- **Page excerpt**
━━━━━━━━

I narrowly miss a fence post and skittle around a bush before flying right over the top of a hillock, I was supposed to swerve around.
Some totally “xxx-treem” dudes do this on purpose, off far greater jumps – I am not one of them. Turns out I’m not actually going at kamikazi speeds, I’m just a wimp, there’s no massive air, there’s no wipe out… just tipping over to one side. I correct my direction and away I go.
The others are far enough away not to see them, but close enough to see their cloud of dust. Gah!
Get away vehicles
I refocus and look at the trail ahead, remind myself of the arcade days of sitting on bike simulators and away I go, forecasting turns and twists in the track, leaning into the corners and eventually smiling. The smile doesn’t last for long though as I catch up to the dust storm of the others and tiny bits of the desert floor fill every one of my available orifices in my head. I’m practically on my way to winning the Baja/Cannon/Gumball 3000. We corner the old windmill, over a bridge and past a cow skull on a fence post. We really feel lost in the outback, you imagine these trails may go all the way to either east or west coast, if the petrol doesn’t run dry. Fortunately just as the saddle sores begin to kick in we round the final corner and are back to where we started.
We’ve all acquired quite a tan since starting out. A tan that will require a decent showering, and a touch of exfoliating if I were to princess myself – and I do deserve it.
After loading the bikes onto the trailer we pile into the minibus and share stories of speed and adrenalin, of near-tippings and good times all the way back to Alice.
Alice: Where animals kiss you
Some things I like: tea, the dizzying genius of Cesc Fabregas and kissing. I really like kissing (unless onion breath is involved). So when the cute woman at Alice Springs’s Reptile Centre asked who I wanted a kiss, I was out of my seat faster than you can say “withorwithtongues?”.

━━━━━━━━

- **Records shown**
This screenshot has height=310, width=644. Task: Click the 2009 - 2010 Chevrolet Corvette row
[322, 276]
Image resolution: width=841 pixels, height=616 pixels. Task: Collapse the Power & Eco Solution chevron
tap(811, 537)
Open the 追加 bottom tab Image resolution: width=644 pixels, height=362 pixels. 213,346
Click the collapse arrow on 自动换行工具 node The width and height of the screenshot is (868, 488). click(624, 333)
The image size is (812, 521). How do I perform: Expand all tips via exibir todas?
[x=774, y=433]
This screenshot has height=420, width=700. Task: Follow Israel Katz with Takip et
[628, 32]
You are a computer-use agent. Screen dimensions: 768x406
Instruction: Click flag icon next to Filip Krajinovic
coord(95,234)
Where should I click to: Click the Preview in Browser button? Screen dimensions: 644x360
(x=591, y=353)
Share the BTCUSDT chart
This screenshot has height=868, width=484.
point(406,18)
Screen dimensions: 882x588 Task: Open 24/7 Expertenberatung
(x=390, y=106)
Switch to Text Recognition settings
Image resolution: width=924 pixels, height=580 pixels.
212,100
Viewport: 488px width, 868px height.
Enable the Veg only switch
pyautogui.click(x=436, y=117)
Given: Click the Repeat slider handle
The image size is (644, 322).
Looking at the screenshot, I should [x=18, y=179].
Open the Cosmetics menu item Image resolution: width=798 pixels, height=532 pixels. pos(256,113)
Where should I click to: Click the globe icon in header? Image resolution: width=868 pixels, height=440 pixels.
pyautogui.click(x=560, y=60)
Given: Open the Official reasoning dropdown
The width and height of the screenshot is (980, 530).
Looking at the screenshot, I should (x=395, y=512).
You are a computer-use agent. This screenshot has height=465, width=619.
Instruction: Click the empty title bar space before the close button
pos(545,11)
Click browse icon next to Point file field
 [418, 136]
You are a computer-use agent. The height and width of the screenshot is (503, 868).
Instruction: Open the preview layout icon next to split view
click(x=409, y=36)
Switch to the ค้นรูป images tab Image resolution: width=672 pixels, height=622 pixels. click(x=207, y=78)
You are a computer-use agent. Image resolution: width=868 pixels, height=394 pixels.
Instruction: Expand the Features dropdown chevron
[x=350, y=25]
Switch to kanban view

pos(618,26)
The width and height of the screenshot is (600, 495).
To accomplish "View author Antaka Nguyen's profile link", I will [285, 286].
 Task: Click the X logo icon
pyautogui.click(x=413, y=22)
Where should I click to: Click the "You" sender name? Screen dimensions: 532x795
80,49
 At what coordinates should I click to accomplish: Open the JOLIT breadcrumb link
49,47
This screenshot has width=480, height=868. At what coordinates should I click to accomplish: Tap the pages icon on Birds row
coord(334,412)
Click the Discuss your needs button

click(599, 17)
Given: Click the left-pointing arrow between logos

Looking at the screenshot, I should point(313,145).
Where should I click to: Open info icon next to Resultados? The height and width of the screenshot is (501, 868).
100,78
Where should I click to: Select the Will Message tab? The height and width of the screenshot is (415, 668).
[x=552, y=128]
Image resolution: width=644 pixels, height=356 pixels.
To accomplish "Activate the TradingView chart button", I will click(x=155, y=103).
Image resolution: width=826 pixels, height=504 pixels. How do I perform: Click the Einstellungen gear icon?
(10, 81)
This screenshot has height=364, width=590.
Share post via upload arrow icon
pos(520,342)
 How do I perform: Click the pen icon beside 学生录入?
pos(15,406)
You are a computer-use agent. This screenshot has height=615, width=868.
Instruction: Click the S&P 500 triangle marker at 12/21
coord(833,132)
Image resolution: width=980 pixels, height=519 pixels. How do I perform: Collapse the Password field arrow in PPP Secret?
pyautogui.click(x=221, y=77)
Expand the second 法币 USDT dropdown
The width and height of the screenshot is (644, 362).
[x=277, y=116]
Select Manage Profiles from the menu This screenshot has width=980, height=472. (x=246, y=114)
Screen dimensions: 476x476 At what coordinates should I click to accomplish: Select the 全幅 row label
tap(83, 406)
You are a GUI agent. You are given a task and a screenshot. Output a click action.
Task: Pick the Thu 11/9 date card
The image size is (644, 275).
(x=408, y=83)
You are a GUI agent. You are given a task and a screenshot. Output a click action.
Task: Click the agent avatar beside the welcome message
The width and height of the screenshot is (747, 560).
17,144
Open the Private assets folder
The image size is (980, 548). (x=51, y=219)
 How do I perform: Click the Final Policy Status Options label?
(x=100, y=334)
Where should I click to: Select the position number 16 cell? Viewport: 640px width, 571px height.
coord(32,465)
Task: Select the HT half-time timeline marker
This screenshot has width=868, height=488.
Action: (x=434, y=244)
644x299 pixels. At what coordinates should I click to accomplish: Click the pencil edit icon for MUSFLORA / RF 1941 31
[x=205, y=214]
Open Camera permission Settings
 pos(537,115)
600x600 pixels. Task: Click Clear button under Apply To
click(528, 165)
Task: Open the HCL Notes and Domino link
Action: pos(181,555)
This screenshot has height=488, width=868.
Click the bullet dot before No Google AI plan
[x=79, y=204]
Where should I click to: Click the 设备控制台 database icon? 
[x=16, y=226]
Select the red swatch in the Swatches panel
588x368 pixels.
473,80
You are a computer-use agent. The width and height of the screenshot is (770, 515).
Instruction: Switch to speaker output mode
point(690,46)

━━━━━━━━

- **Task instructions**
- A) Write out the part of the outback travel piece starting at "After loading the" and ending at "back to Alice.".
- B) Put the lines of the records starting at the line containing "You are a computer-use agent. Screen" and ending at the line containing "Open the Cosmetics", both included, into a JSON list of strings with one string per line. Leave out any blank lines.

- **Expected results**
- A)
After loading the bikes onto the trailer we pile into the minibus and share stories of speed and adrenalin, of near-tippings and good times all the way back to Alice.

- B)
[
  "You are a computer-use agent. Screen dimensions: 768x406",
  "Instruction: Click flag icon next to Filip Krajinovic",
  "coord(95,234)",
  "Where should I click to: Click the Preview in Browser button? Screen dimensions: 644x360",
  "(x=591, y=353)",
  "Share the BTCUSDT chart",
  "This screenshot has height=868, width=484.",
  "point(406,18)",
  "Screen dimensions: 882x588 Task: Open 24/7 Expertenberatung",
  "(x=390, y=106)",
  "Switch to Text Recognition settings",
  "Image resolution: width=924 pixels, height=580 pixels.",
  "212,100",
  "Viewport: 488px width, 868px height.",
  "Enable the Veg only switch",
  "pyautogui.click(x=436, y=117)",
  "Given: Click the Repeat slider handle",
  "The image size is (644, 322).",
  "Looking at the screenshot, I should [x=18, y=179].",
  "Open the Cosmetics menu item Image resolution: width=798 pixels, height=532 pixels. pos(256,113)"
]